I was on a panel last year with someone from the Friedman Foundation, and he waxed on about how wonderful vouchers are and how much the public wants them. He cited polls to prove his point.

But there is only one poll that matters, and that is the one at the ballot box. That’s why the information in this post is so helpful. Keep it in your wallet, or just remember this plain fact: voters have never approved a voucher plan.

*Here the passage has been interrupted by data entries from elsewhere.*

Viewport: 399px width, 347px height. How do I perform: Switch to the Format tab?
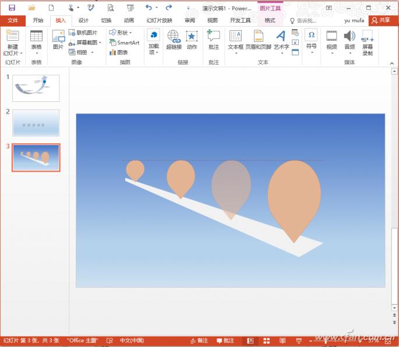270,20
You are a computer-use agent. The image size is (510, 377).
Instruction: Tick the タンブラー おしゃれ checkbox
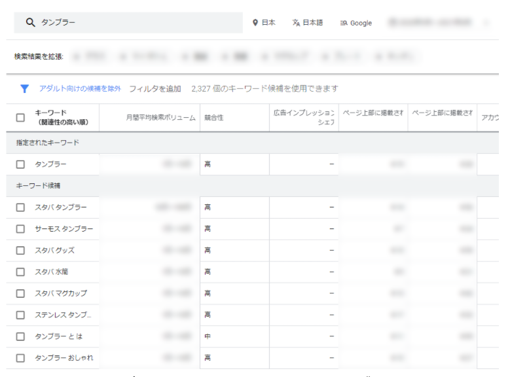20,358
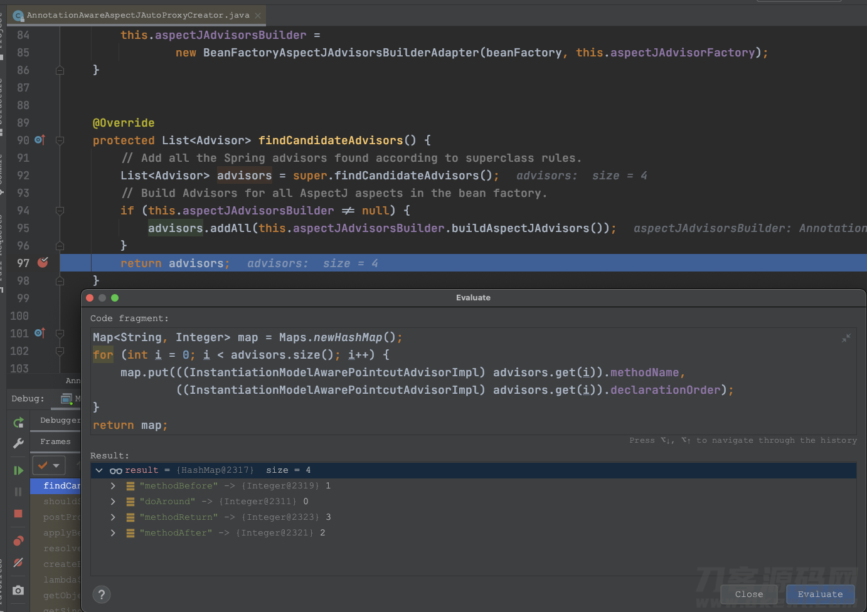
Task: Open View Breakpoints double red circles icon
Action: [18, 541]
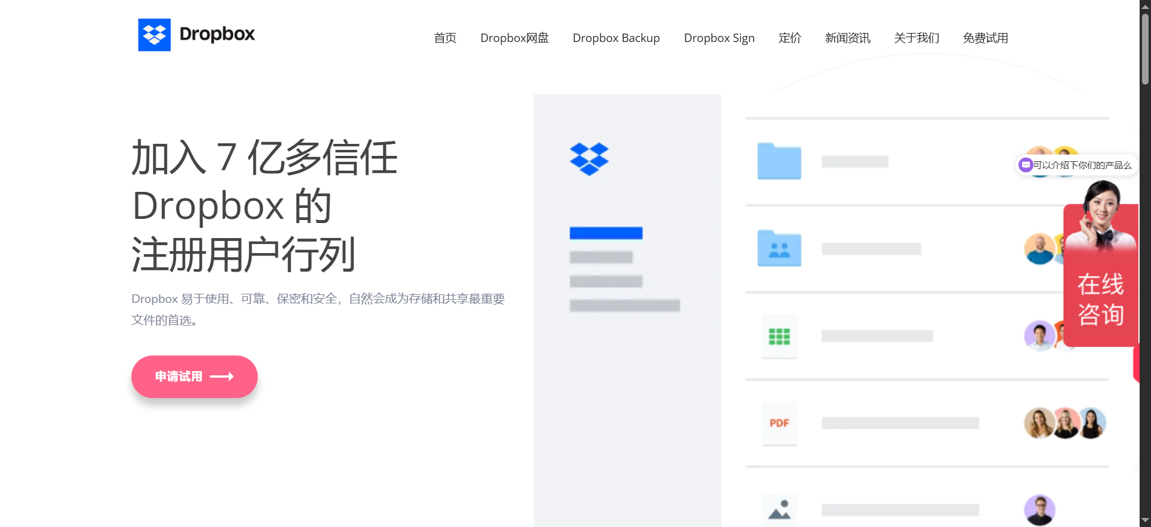Click the green spreadsheet file icon

(779, 336)
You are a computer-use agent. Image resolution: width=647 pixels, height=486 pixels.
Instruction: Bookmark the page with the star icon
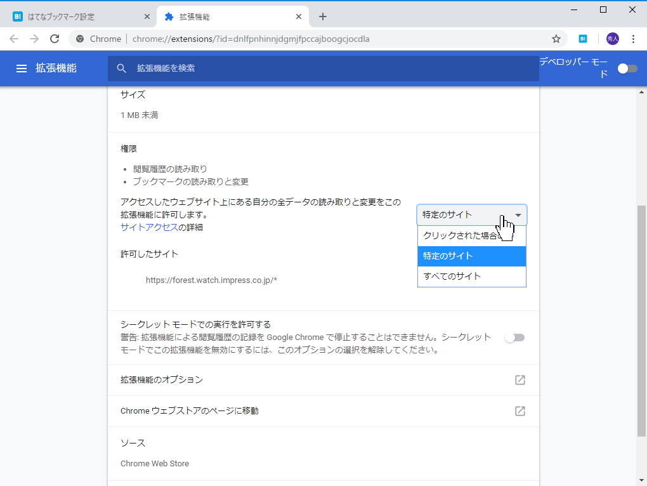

This is from Bill Phillis of the Ohio Coalition for Equity and Adequacy:

Statewide referenda on school vouchers or their mutations: majority of citizens vote no

“Ohio’s education choice policies were initiated by proposals tucked in budget bills. Full debate on the merits of the proposals in single subject bills didn’t happen. In time, zealous advocates of choice policies gained sufficient political clout to leverage massive expansion. School districts lose over $1 billion annually to choice programs; and additionally, the state funds administrative cost reimbursement and auxiliary services for private schools. Districts also pick up the tab for transportation.

Vouchers and their mutations have never been subjected to a statewide vote in Ohio. Edd Doerr of Americans for Religious Liberty authored an essay that included the outcome of statewide referenda in various states over a 40-year span as follow:

Tax-funded vouchers

Nebraska 1970 Tax code vouchers 57-43 against

Maryland 1972 Vouchers 55-45 against

Michigan 1978 Vouchers 74-26 against

Washington, DC 1981 Tax code vouchers 89-11 against

Utah 1988 Tax code vouchers 70-30 against

Oregon 1990 Tax code vouchers 67-33 against

Colorado 1992 Vouchers 67-33 against

California 1993 Vouchers 70-30 against
Washington State 1996 Vouchers 64-36 against

Colorado 1998 Tax code vouchers 60-40 against

Michigan 2000 Vouchers 69-31 against

California 2000 Vouchers 71-29 against

Utah 2007 Vouchers 62-38 against

Florida 2012 Vouchers 55-45 against

Hawaii 2014 Vouchers 55-45 against

Tax-funded transportation

Nebraska 1966 Bus transportation 57-43 against (%)

Idaho 1972 Bus transportation 57-43 against

Tax support

New York 1967 Constitutional change to allow tax aid 72-28 against

Michigan 1970 Constitutional change to allow tax aid 57-43 against

Oregon 1972 Constitutional change to allow tax aid 61-39 against

Washington State 1975 Constitutional change to allow tax aid 60-39 against

Alaska 1976 Constitutional change to allow tax aid 54-46 against

Massachusetts 1986 Constitutional change to allow tax aid 70-30 against

Auxiliary services

Maryland 1974 Auxiliary services 56-43 against

Missouri 1976 Auxiliary services 60-40 against

Massachusetts 1982 Auxiliary services 62-38 against

South Dakota 2004 Auxiliary services 53-47 against


California 1982 Textbook aid 61-39 against

South Dakota 1986 Textbooks 54-46 for

Ohioans should be given the opportunity to weigh in on choice policies, i.e. tax funds flowing to privately-operated education entities. A statewide referendum would provide that opportunity.